* _PROMPT 1_
Count the lines of the rows below that contain the string "icon", treating case as significant, and reply with the number alone.
* _PROMPT 2_
Extend the passage about the abuse endured by Coral Theill, picking up right after its final sentence.

------ EXCERPTED TEXT

Newsvine.com had this to say about our first article that outlined the abuse suffered by Coral Theill:
"This article is easily portraying the most disturbing series of events I have seen happen to any one person. How injustice can occur at so many corners and in so many flavors to this woman is, quite frankly, unbelievable in 2007. The opening may appear like any other husband emotionally abusing his wife...but what happens when the system does the same?"
Some of the people who will attend this conference like Attorney General Hardy Myers, know all about Coral and the abuse she has endured on their watch in Oregon. They all pass the buck instead of bucking up to the responsibility that she deserved. Their only advice has been, "to seek a lawyer." Hmmm, I wonder if any people at the AG's office ever tried to hire a lawyer as a nearly homeless, poverty stricken abuse victim. Shouldn't the rules for them be just a little different? Only in reality I suppose. The state of Oregon is in a state of denial if anyone believes services are even slightly in touch with the "out of the box" type of thinking that is required in a case like Coral's.

------------
------ DATASET EXTRACT

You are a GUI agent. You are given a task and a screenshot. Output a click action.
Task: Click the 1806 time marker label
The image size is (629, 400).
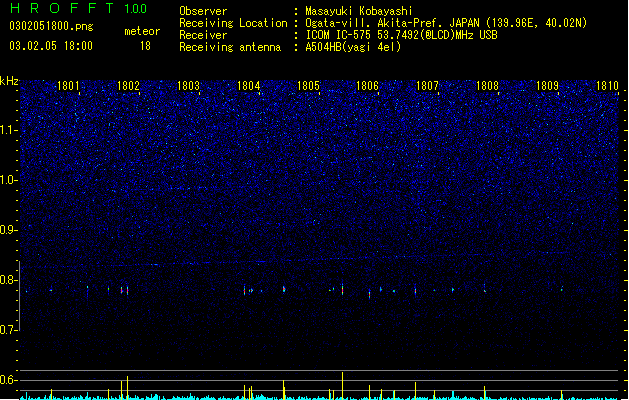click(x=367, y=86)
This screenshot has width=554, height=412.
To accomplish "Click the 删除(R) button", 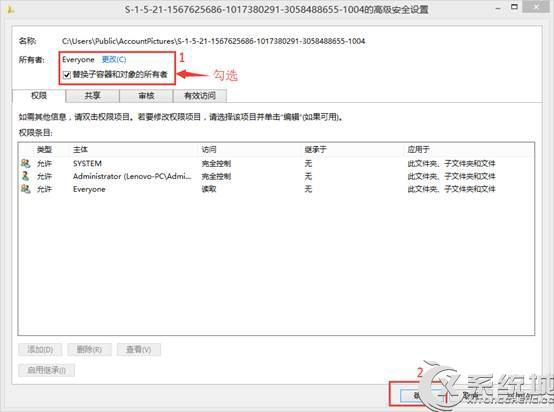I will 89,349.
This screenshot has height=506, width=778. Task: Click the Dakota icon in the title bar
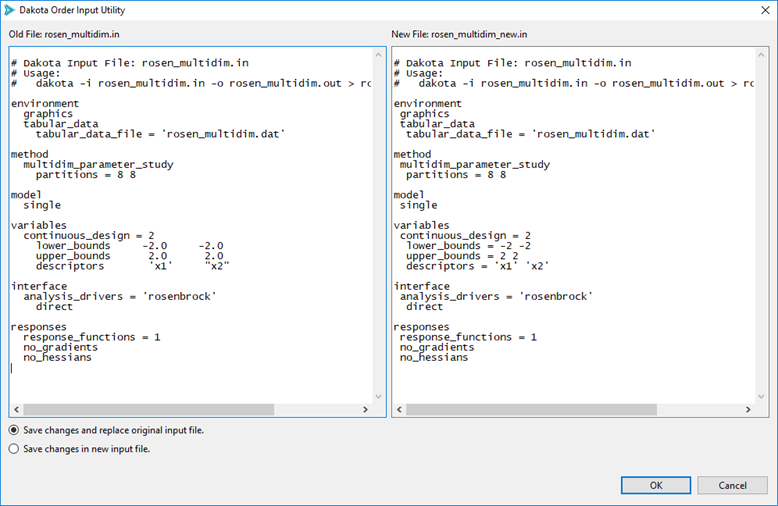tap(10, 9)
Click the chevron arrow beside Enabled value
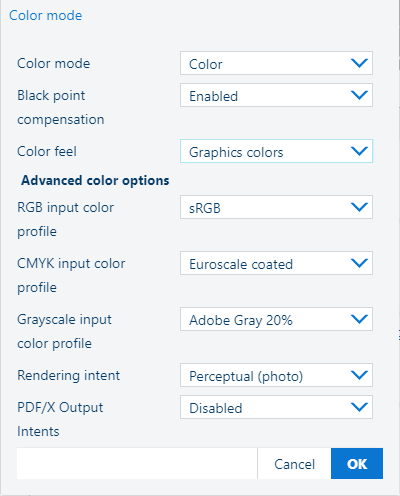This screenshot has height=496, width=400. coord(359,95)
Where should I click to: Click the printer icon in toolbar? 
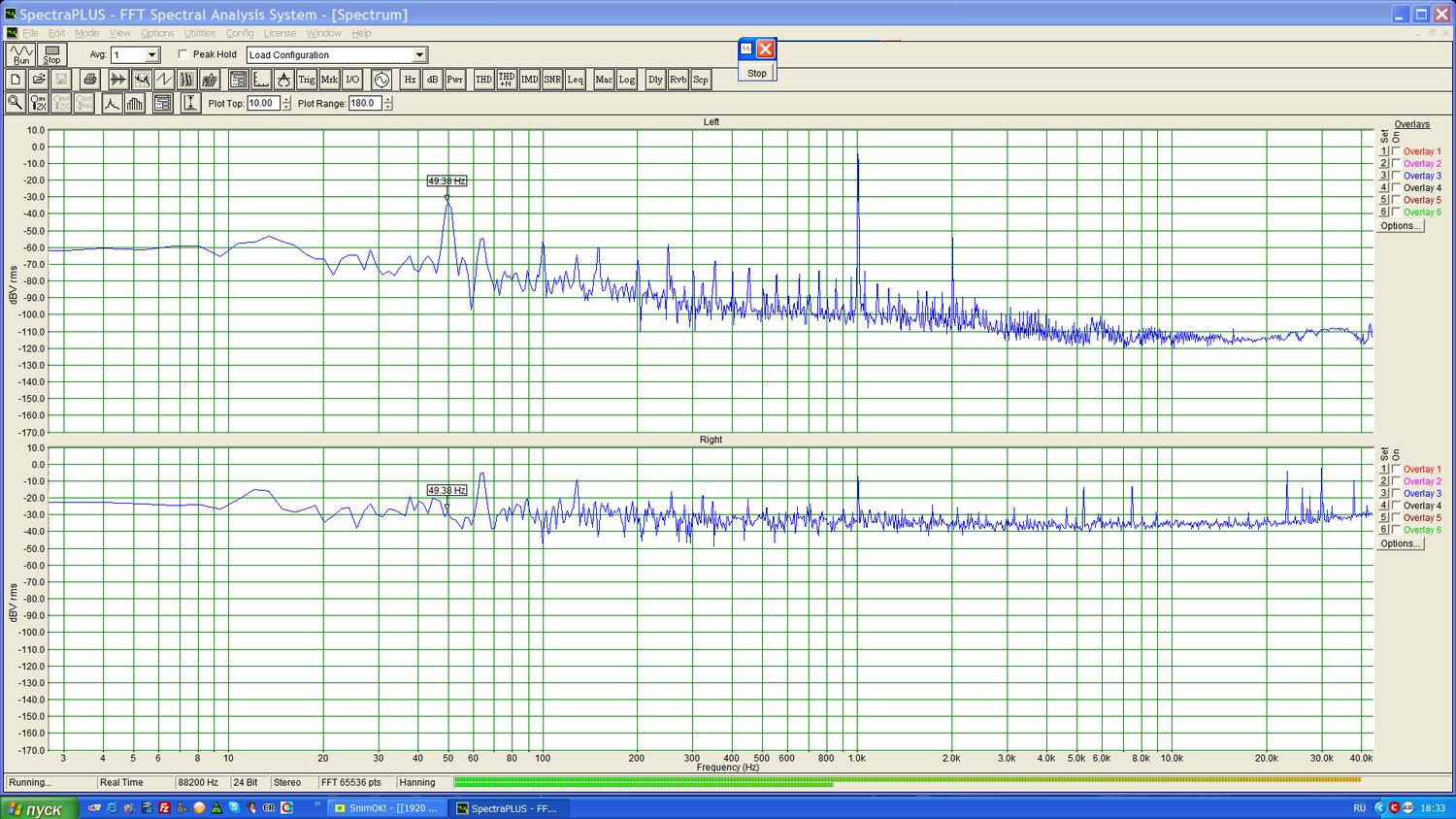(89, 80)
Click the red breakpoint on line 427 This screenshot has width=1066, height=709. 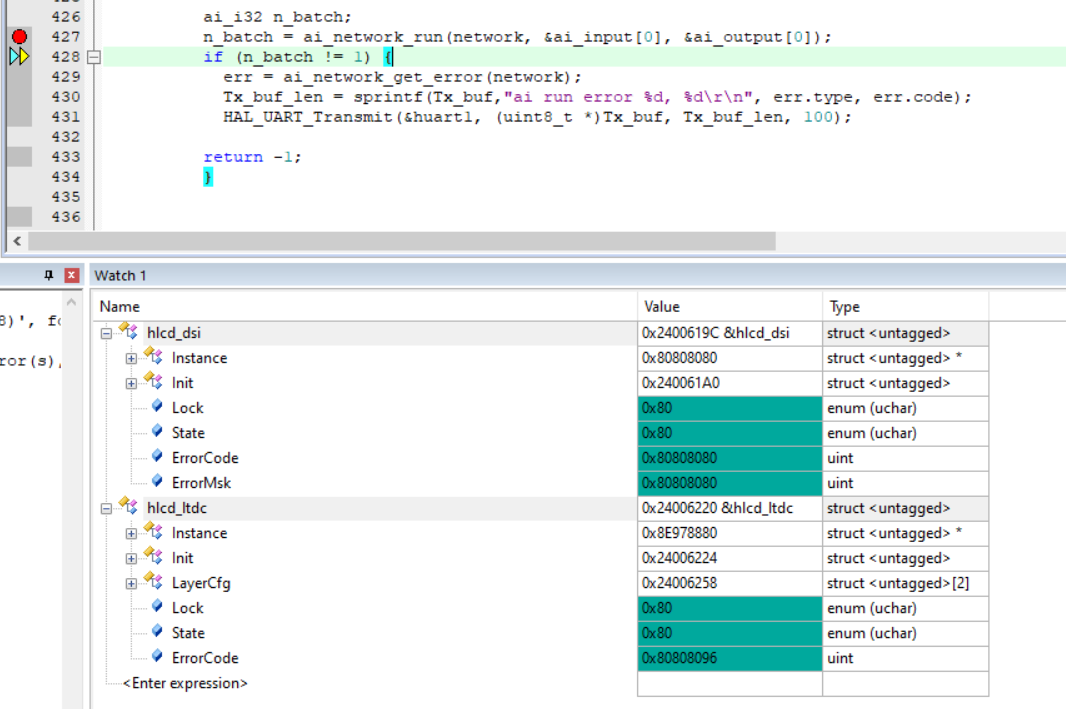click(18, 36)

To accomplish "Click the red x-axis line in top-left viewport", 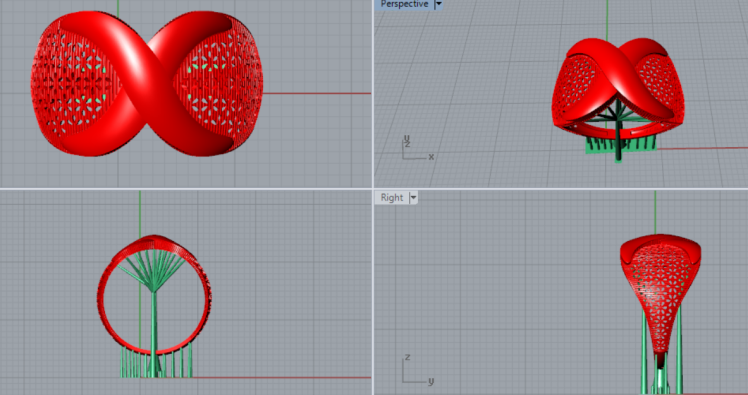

------------

* _EXPECTED OUTPUT 1_
2

* _EXPECTED OUTPUT 2_
What the state's crime victims advocates did in this case, was to simply let Coral "fall through the cracks". Most involved in the process that nearly rendered her homeless, probably didn't think Coral would write a book like "BONSHEA: Making Light of the Dark" that would see impressive sales on Amazon.com. Today, thousands of people from this country and all over the world have read the book and they probably aren't very moved by Oregon's regard for mothers and abuse victims.
Shortly after meeting Coral, I discovered a published review of her book by the District Attorney of Benton County, Oregon, John Haroldson.
He wrote: "BONSHEA also illustrates the degree to which the legal system can also be used as a vehicle to further perpetuate abuse even after the victim has chosen to take a stand against the abuse." John Haroldson's office is in Corvallis, Oregon, just a few miles away from where Coral's abuse took place, but on the other side of a county line.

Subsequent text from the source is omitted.